In Italia, siamo 2 milioni di sciatori. Mica pochi. Sì, ma gli altri 58 milioni? Come vedono lo sci gli sportivi comuni o le casalinghe di Voghera, ora che è sparito dalla TV (e perfino dall’ultima pagina dei quotidiani sportivi)? Noi, infatti, da appassionati e addetti ai lavori, siamo talmente ‘ dentro’ questo mondo, da non renderci proprio conto di quale sia la percezione della gente comune. Ebbene, credo che per gli ‘altri’ lo sci non sia che uno sport minore, uno dei tanti,  lontanissimo dalla propria vita. Come per me il tiro a volo o la scherma (con tutto il rispetto). Per di più, pericoloso e impattante sull’ambiente.
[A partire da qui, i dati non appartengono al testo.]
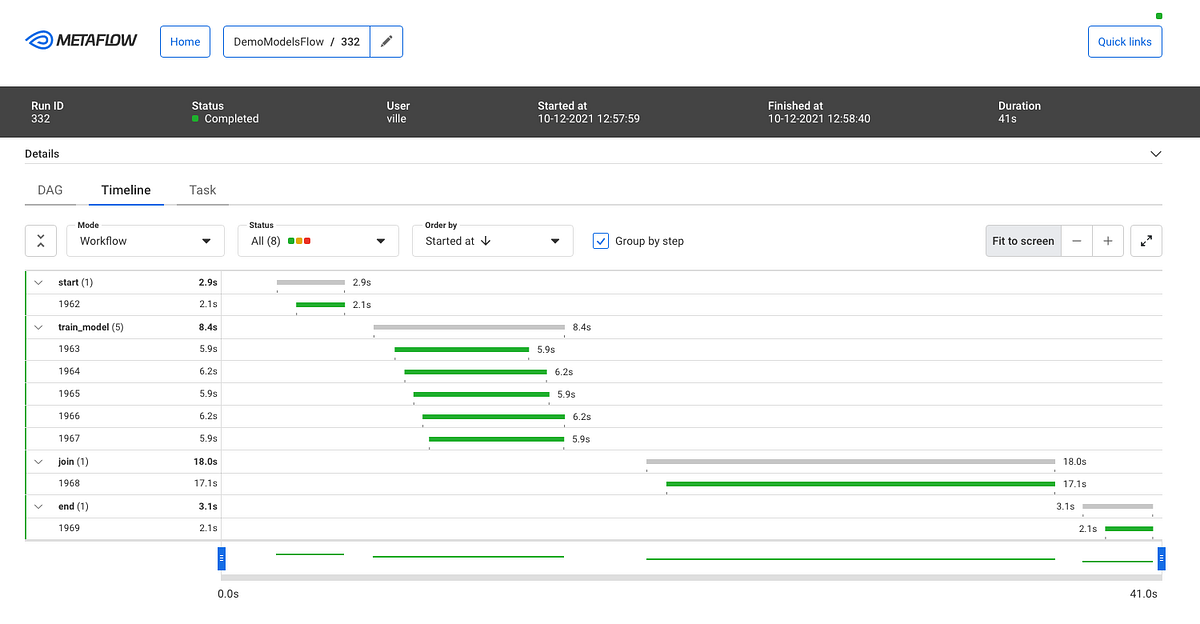
Task: Click the edit run name pencil icon
Action: tap(387, 42)
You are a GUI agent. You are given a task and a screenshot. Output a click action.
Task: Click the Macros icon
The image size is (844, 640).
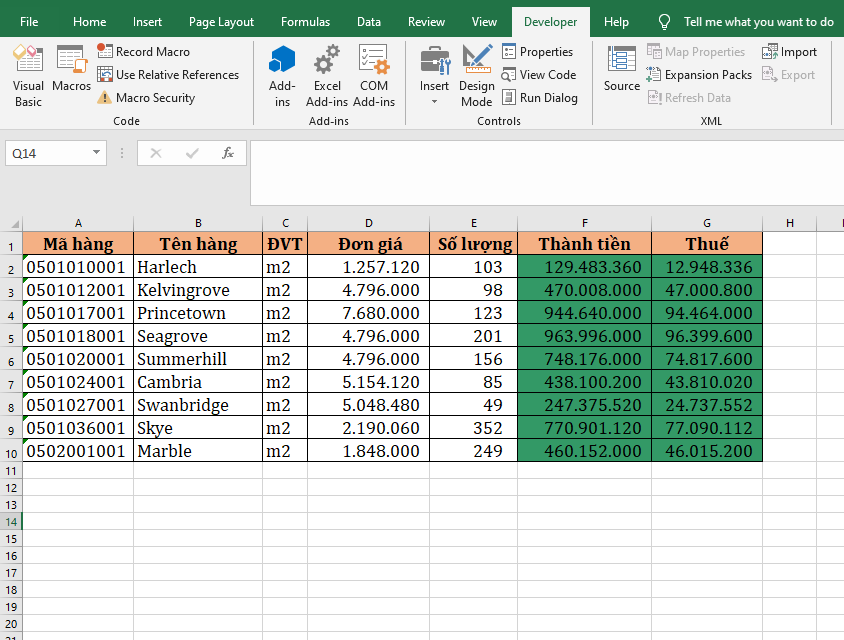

Faccio queste considerazioni ogni qualvolta quando il nostro mondo sale alla ribalta per l’eco mediatica generata dalle grandi negatività: i morti sotto le valanghe, le collisioni fatali, e gli incidenti in genere. Ricordate quello di Schumacher?. Mentre il decorso dell’ex campione è ancora avvolto nel mistero,  lascio da parte in questa sede la tristezza per la vicenda umana (con i conseguenti  doverosi auguri), ma ho paura che questo evento lascerà strascichi importanti per tutto il movimento dello sci  negli anni a venire. I genitori iperprotettivi di oggi (crisi economica a parte) credete che faranno sciare i propri pargoli? Se c’erano degli indecisi, indovinate cosa faranno…  Nelle stazioni spunteranno ovunque più divieti e transenne. Ci toccherà sentire il politicante di turno proporre leggi per vietare il fuoripista o per obbligare a materassi e reti tutto il bordo pista… Ci saranno contenziosi per qualsiasi incidente.  Sarà paranoia totale. Le stazioni più deboli accelereranno l’avvicinamento alla definitiva chiusura. Quelle più forti investiranno di più in sicurezza (parentesi: in Francia questo non farà male. I cugini d’oltralpe sono fin troppo faciloni). Insomma, l’incidente di Meribel lascerà il segno anche in Italia, forse in tutta Europa, ma spero di sbagliarmi.